(Saved entries)
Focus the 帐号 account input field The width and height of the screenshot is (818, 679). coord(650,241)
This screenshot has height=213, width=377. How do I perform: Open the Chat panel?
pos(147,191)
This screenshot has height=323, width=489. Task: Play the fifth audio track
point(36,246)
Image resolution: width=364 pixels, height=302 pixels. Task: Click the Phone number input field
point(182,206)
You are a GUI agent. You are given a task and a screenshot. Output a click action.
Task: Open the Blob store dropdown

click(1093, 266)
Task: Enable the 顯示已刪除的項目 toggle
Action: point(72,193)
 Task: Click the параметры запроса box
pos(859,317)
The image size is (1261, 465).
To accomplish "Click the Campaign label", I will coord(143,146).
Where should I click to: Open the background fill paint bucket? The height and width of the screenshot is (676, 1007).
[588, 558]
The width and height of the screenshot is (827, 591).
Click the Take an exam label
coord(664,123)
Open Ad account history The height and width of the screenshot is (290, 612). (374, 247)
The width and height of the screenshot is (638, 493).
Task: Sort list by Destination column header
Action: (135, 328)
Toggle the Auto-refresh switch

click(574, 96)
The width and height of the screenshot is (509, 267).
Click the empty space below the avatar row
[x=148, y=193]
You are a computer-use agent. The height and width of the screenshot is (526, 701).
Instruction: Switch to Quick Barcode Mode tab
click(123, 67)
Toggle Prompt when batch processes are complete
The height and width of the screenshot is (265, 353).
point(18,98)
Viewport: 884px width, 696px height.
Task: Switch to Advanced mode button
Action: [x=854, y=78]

▶ Description of the task
Please copy out every line shown above, exactly.

▶ Answer to the exercise
Focus the 帐号 account input field The width and height of the screenshot is (818, 679). coord(650,241)
This screenshot has height=213, width=377. How do I perform: Open the Chat panel?
pos(147,191)
This screenshot has height=323, width=489. Task: Play the fifth audio track
point(36,246)
Image resolution: width=364 pixels, height=302 pixels. Task: Click the Phone number input field
point(182,206)
You are a GUI agent. You are given a task and a screenshot. Output a click action.
Task: Open the Blob store dropdown

click(1093, 266)
Task: Enable the 顯示已刪除的項目 toggle
Action: point(72,193)
 Task: Click the параметры запроса box
pos(859,317)
The image size is (1261, 465).
To accomplish "Click the Campaign label", I will coord(143,146).
Where should I click to: Open the background fill paint bucket? The height and width of the screenshot is (676, 1007).
[588, 558]
The width and height of the screenshot is (827, 591).
Click the Take an exam label
coord(664,123)
Open Ad account history The height and width of the screenshot is (290, 612). (374, 247)
The width and height of the screenshot is (638, 493).
Task: Sort list by Destination column header
Action: (135, 328)
Toggle the Auto-refresh switch

click(574, 96)
The width and height of the screenshot is (509, 267).
Click the empty space below the avatar row
[x=148, y=193]
You are a computer-use agent. The height and width of the screenshot is (526, 701).
Instruction: Switch to Quick Barcode Mode tab
click(123, 67)
Toggle Prompt when batch processes are complete
The height and width of the screenshot is (265, 353).
point(18,98)
Viewport: 884px width, 696px height.
Task: Switch to Advanced mode button
Action: [x=854, y=78]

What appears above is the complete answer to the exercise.